“The Heart of the Matter” Topic-Modeled (A Preliminary Experiment)

The Heart of the Matter (report cover)The American Academy of Arts & Science’s Commission on the Humanities and Social Sciences issued its important “The Heart of the Matter” report to the U.S. Congress and the American public in June 2013.  4Humanities has been collecting such public statements about the humanities from around the world for analysis in its WhatEvery1Says corpus–statements that also include white papers, editorials, opinion pieces, blog posts, letters to the editor, articles, etc. (WhatEvery1Says project) (WhatEvery1Says spreadsheet of documents collected so far)

Our goal is to use this corpus of discourse on the humanities as the basis for both traditional analysis (e.g., study sessions, focus groups, “close reading,” etc.) and new digital-humanities methods of study.  The latter include machine-assisted word frequency analysis, topic modeling, social network analysis, and visualization.  Our hypothesis is that digital methods can help us learn new things about how media pundits, politicians, business leaders, administrators, scholars, students, artists, and others are actually thinking about the humanities.  For example, are there sub-themes beneath the familiar dominant clichés and memes?  Are there hidden connections or mismatches between the “frames” (premises, metaphors, and narratives) of those arguing for and against the humanities?  How do different parts of the world or different kinds of speakers compare in the way they think about the humanities?  Instead of concentrating on set debates and well-worn arguments, can we exploit new approaches or surprising commonalities to advocate for the humanities in the 21st century?

4Humanities is well along in collecting a growing number of public statements about the humanities.  Now it is proceeding to the early stages of both traditional and digital-humanities analyses of this corpus.  The 4Humanities@UCSB local chapter (at the University of California, Santa Barbara) met on November 7, 2013, for a discussion workshop about “The Heart of the Matter” report, taking this document to be especially useful for study because the wide membership of the Commission that produced it was designed to balance between the perspectives of education, government, business, media, the arts, etc.  The UCSB local chapter has also engaged in early (at this stage, non-conclusive) digital-analytical experiments–including “topic modeling”– with “The Heart of the Matter” and other sample documents.

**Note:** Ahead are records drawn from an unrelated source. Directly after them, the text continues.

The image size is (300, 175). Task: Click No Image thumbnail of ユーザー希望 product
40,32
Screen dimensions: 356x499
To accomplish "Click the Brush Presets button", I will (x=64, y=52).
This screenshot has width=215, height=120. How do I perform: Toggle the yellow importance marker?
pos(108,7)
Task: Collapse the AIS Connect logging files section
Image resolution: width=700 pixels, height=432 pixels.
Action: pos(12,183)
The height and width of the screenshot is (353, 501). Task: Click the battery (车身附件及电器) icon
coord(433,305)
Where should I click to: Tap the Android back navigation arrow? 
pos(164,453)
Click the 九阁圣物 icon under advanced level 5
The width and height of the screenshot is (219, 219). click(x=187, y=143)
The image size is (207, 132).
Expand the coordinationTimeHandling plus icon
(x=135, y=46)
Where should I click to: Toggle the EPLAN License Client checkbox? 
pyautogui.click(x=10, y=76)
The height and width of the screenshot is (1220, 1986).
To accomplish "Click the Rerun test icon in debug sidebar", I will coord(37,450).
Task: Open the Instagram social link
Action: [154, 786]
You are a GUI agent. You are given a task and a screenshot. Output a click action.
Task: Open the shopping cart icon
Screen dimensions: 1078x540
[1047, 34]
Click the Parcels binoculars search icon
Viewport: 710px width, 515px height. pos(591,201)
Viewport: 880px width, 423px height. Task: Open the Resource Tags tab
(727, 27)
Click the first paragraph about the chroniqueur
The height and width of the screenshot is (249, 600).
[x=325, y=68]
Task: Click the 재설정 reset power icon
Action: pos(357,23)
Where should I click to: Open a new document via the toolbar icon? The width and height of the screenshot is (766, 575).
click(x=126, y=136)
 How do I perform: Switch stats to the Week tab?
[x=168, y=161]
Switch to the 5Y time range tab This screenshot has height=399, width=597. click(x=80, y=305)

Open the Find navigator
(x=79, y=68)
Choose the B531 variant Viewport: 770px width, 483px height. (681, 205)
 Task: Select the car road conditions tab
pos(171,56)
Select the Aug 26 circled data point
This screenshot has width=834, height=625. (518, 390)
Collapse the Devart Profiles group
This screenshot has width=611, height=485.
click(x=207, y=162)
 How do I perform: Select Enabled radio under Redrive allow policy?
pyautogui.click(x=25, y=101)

Network visualization of topics discussed in a small sample set of the WhatEvery1Says corpus (including "The Heart of the Matter" report)

Network visualization of topics discussed in a small sample set of the WhatEvery1Says corpus (including “The Heart of the Matter” report)

The following is a preliminary attempt at topic modeling the “Heart of the Matter” both by itself and in the context of a small subset of the larger 4Humanities WhatEvery1Says corpus.  (For explanations of the statistical-analysis method of topic modeling and its use by digital humanists on humanistic materials, see Appendix below). The purpose is to do a walk-through of the kinds of methodological problems that 4Humanities will need to address in topic modeling its whole corpus of materials on the humanities–problems that include the selection and categorization of samples; the extraction and pre-processing (“cleaning”) of documents; the creation of filters to make textual analysis more meaningful (e.g., through filtering out proper names, common words, etc.); the generation of visualizations; and the interpretation of results.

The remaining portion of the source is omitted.